- _RECORDS SHOWN_:
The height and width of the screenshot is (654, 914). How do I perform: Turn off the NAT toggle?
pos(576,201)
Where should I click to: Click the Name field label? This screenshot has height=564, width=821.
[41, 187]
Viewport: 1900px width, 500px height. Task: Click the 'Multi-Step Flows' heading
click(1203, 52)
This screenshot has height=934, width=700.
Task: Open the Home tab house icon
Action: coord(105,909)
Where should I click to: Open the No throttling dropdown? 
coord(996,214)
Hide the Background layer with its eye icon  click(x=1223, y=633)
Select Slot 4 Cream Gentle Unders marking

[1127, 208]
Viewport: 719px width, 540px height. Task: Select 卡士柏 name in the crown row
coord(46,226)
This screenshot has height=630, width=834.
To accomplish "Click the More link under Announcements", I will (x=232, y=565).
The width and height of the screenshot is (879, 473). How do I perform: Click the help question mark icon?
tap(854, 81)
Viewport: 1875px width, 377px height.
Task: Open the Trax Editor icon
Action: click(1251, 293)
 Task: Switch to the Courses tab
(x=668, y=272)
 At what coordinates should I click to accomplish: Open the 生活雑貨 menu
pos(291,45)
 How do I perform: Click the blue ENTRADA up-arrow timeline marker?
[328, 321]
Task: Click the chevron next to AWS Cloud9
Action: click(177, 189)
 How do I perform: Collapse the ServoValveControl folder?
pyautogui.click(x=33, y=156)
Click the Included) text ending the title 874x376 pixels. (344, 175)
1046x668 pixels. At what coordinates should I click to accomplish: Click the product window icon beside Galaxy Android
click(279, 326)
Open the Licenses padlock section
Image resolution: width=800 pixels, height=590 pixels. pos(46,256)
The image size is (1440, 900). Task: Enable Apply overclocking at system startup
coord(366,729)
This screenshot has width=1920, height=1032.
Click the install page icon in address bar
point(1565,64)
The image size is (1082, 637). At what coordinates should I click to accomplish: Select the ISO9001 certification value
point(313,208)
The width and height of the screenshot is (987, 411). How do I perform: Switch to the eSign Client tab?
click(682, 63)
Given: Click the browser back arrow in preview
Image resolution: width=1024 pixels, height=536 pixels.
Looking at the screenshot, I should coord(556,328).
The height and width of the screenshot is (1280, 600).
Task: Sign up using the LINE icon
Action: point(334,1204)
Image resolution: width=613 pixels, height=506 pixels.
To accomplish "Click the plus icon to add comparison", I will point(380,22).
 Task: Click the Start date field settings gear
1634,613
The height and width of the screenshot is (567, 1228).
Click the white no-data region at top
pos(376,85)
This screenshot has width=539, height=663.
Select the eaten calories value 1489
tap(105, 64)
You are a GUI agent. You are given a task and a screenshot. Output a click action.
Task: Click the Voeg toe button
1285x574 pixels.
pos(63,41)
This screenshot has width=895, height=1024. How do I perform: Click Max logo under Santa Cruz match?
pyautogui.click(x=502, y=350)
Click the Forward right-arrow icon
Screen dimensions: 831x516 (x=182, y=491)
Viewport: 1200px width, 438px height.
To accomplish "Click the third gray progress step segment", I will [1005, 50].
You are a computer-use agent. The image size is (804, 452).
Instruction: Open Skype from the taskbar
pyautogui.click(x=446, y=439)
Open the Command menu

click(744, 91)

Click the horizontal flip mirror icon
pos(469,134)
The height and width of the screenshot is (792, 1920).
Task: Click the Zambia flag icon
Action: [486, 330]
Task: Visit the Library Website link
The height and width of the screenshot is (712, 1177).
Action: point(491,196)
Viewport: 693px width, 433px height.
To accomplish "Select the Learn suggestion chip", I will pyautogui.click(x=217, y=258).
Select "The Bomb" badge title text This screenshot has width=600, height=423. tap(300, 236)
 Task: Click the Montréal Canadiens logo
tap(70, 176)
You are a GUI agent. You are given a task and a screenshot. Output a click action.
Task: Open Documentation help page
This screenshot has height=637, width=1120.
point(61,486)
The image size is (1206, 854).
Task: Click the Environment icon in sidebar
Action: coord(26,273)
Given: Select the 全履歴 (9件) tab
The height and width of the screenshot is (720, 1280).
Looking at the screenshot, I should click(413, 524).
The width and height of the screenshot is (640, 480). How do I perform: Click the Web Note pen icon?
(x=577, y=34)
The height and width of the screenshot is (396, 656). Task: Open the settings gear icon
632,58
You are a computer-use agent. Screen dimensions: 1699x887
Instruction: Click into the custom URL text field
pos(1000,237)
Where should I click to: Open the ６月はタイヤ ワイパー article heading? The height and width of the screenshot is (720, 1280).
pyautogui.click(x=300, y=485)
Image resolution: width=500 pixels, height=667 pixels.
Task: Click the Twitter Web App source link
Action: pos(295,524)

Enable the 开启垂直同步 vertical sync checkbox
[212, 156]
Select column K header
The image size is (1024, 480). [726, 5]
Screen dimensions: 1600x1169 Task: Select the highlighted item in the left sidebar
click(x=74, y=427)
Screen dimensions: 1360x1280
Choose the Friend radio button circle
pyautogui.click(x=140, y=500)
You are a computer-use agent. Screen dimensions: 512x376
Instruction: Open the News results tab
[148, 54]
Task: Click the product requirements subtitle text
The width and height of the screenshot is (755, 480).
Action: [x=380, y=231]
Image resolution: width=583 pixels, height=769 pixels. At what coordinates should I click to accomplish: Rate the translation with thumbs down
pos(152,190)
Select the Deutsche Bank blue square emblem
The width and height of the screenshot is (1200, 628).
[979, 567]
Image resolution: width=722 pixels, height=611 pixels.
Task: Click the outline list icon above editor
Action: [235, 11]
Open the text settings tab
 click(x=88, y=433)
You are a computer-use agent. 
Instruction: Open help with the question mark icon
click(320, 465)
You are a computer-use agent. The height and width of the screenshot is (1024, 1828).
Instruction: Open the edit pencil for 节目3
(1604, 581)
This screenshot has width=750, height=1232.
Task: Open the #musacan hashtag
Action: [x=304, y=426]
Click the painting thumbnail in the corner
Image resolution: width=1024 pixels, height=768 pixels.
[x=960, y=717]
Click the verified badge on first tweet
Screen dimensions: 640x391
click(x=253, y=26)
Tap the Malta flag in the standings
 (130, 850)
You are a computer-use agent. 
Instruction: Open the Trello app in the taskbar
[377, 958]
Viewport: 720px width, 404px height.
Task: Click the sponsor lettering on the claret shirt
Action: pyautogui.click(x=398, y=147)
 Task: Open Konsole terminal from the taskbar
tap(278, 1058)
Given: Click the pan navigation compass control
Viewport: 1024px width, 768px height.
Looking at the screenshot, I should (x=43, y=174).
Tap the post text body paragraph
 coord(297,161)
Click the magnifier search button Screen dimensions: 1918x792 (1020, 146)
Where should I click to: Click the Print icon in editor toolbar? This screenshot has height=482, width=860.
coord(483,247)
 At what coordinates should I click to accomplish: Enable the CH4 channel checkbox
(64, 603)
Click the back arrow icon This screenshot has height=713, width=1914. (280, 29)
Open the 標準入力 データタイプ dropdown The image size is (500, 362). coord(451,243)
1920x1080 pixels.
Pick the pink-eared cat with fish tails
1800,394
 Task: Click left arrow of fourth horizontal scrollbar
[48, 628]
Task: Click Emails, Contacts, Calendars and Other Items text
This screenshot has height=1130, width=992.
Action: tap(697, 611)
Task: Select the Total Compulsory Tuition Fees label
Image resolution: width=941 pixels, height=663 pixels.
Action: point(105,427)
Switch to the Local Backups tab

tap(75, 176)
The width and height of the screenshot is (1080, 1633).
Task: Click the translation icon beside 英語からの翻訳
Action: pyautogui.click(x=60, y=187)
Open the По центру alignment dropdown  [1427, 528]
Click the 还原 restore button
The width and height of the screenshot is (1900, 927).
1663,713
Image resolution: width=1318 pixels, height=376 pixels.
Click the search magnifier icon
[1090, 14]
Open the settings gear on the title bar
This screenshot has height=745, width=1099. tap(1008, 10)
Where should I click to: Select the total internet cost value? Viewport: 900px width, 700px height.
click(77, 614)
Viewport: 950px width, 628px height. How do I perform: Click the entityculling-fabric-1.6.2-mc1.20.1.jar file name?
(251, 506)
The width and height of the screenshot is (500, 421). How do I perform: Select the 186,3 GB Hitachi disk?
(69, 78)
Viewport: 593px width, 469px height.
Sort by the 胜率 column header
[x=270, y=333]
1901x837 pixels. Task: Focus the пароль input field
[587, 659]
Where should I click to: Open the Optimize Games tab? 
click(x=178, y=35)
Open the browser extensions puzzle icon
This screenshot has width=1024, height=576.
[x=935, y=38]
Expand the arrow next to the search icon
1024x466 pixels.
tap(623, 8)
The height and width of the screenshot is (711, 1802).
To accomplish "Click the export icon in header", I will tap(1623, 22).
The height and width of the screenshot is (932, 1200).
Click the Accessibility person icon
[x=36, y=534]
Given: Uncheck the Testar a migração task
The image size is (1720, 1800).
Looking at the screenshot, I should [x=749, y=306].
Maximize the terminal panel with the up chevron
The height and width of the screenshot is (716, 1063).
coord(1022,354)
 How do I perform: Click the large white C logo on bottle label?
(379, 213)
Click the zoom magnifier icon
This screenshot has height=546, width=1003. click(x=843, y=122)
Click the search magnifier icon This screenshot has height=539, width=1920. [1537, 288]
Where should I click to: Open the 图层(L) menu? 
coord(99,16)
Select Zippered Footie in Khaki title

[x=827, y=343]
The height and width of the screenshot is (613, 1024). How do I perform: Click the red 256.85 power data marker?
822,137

- _DESCRIPTION OF THE TASK_:
Please retype the data exactly as it stands, from its first line down to the line that contains "Click the Included)", then stop.

- _TASK OUTPUT_:
The height and width of the screenshot is (654, 914). How do I perform: Turn off the NAT toggle?
pos(576,201)
Where should I click to: Click the Name field label? This screenshot has height=564, width=821.
[41, 187]
Viewport: 1900px width, 500px height. Task: Click the 'Multi-Step Flows' heading
click(1203, 52)
This screenshot has height=934, width=700.
Task: Open the Home tab house icon
Action: coord(105,909)
Where should I click to: Open the No throttling dropdown? 
coord(996,214)
Hide the Background layer with its eye icon  click(x=1223, y=633)
Select Slot 4 Cream Gentle Unders marking

[1127, 208]
Viewport: 719px width, 540px height. Task: Select 卡士柏 name in the crown row
coord(46,226)
This screenshot has height=630, width=834.
To accomplish "Click the More link under Announcements", I will (x=232, y=565).
The width and height of the screenshot is (879, 473). How do I perform: Click the help question mark icon?
tap(854, 81)
Viewport: 1875px width, 377px height.
Task: Open the Trax Editor icon
Action: click(1251, 293)
 Task: Switch to the Courses tab
(x=668, y=272)
 At what coordinates should I click to accomplish: Open the 生活雑貨 menu
pos(291,45)
 How do I perform: Click the blue ENTRADA up-arrow timeline marker?
[328, 321]
Task: Click the chevron next to AWS Cloud9
Action: click(177, 189)
 How do I perform: Collapse the ServoValveControl folder?
pyautogui.click(x=33, y=156)
Click the Included) text ending the title 874x376 pixels. (344, 175)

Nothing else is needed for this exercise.